Sottili volute di fumo salivano lentamente verso l’alto soffitto di pietra, cosicché la stanza sembrava immersa in una fitta nebbia rossastra, luccicante a causa della luce intermittente e scostante lanciata dalle fiamme del camino.

Draco, il viso imperlato di sudore e la fronte arata da una profonda ruga di concentrazione, versò una goccia di una sostanza verde acido nel calderone che aveva di fronte. La pozione sfrigolò e sprigionò una nuvola di fumo, poi, dopo aver assunto una sfumatura violacea, si immobilizzò, come se la sua superficie fosse stata congelata in un istante eterno e fisso. Nonostante il fuoco continuasse a scaldare il calderone, l’intruglio all’interno era immobile: non una bolla, non un filo di fumo o un’increspatura ne smuovevano la superficie.

Il giovane la lasciò sobbollire sino a quando il liquido non si schiarì, dopodichè la imbottigliò. Se la portò davanti agli occhi, e si rigirò tra le dita sottili e bianchissime la piccola e sottile ampolla, osservando i riflessi iridescenti della pozione.

Nonostante sapesse di aver preparato una pozione perfetta, nessun sorriso di soddisfazione arcuò le labbra del ragazzo, nessuna smorfia di trionfo ne corrugò il viso pallido e sudato. Al contrario, sul volto di Draco comparve un’espressione sinceramente preoccupata.

Mentre riponeva in una tasca del mantello la pozione appena preparata, e si apprestava ad eliminare ogni traccia del suo passaggio, ripulendo con cura gli scaffali, il banco su cui aveva lavorato e il calderone, e riponendo gli ingredienti nella credenza, il Serpeverde si lasciò sfuggire un sospiro che somigliava più a un gemito.

Draco conosceva quella spiacevole sensazione di ansia e disagio che gli aveva artigliato lo stomaco con implacabile violenza, e che ora gli stava stritolando le viscere e il cuore, sgretolando ogni altro sentimento che non fosse l’angoscia o la rabbia. L’aveva provata due anni prima, quando il Signore Oscuro gli aveva affidato una missione che gli era costata la salute, e che alla fine, comunque, non era stato in grado di portare a termine. Allora, però, c’era chi gli guardava le spalle, c’era chi lo proteggeva, e anche se la posta in gioco era molto più alta, lui si sentiva, se possibile, molto più teso in quel momento che non due anni prima.

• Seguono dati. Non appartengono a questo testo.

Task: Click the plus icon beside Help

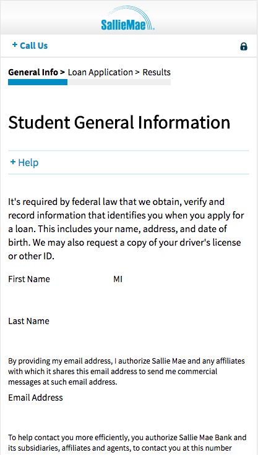Action: [x=13, y=162]
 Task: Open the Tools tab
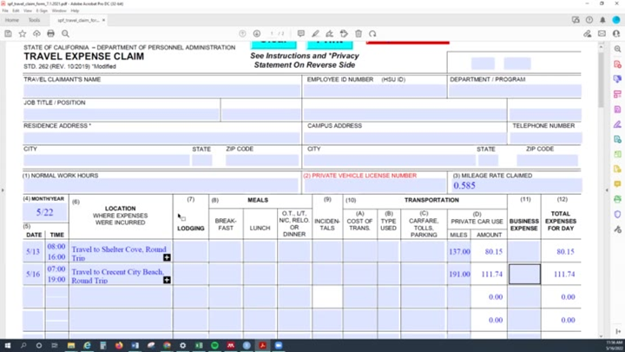click(x=35, y=19)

Draco emise un secondo lamento, mentre si massaggiava gli occhi con le dita, cercando di scacciare quel sottile e pulsante dolore che gli stava trapanando le tempie. In quel momento, non era capace di pensare lucidamente: ogni ragionamento veniva risucchiato dal pensiero, schiacciante e opprimente, dell’imminente matrimonio che lo aspettava l’indomani mattina, prigione eterna e inevitabile. Vedeva una sola via d’uscita, una strada breve e che conduceva direttamente ad Azkaban, o ad una vita da esule, ma che in quel momento gli sembrava l’unica possibile, e in ogni caso quella più desiderabile. Avrebbe dovuto fare i conti con gli effetti collaterali della sua azione – la reazione di Hermione, il dolore e la rabbia dei Greengrass, l’accusa del Ministero – ma non poteva fare a meno di condurre i propri passi verso la Sala Comune in cui avrebbe trovato la sua vittima.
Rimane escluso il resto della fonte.